#### [Problem to solve]
One number is all that is asked for: the number of lines below that hold the string "Click".

#### [Stored data]
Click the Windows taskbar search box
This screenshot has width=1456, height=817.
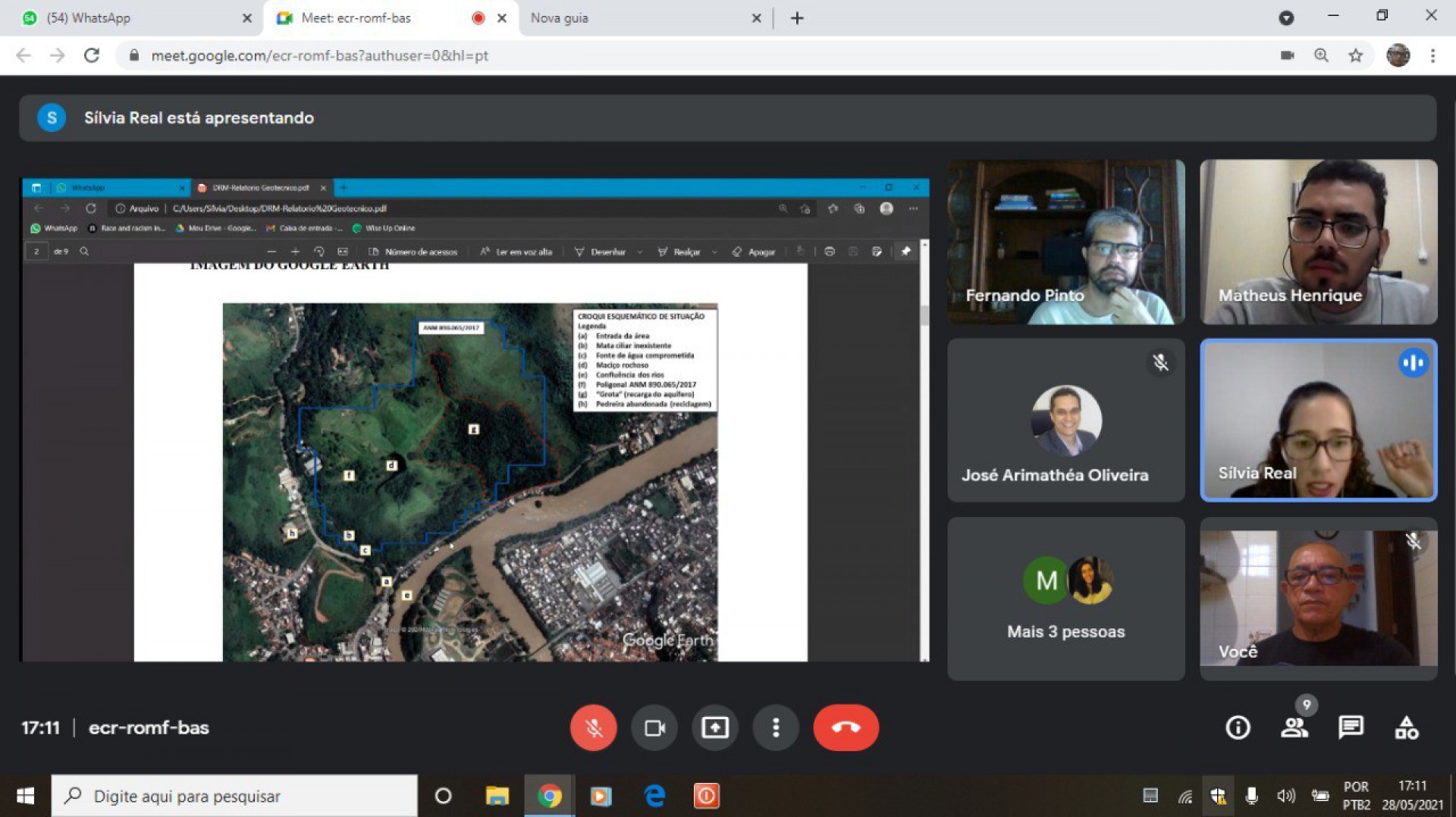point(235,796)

---

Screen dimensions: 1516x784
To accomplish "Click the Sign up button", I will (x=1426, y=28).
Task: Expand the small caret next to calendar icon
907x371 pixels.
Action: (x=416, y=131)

#### [The completed task]
2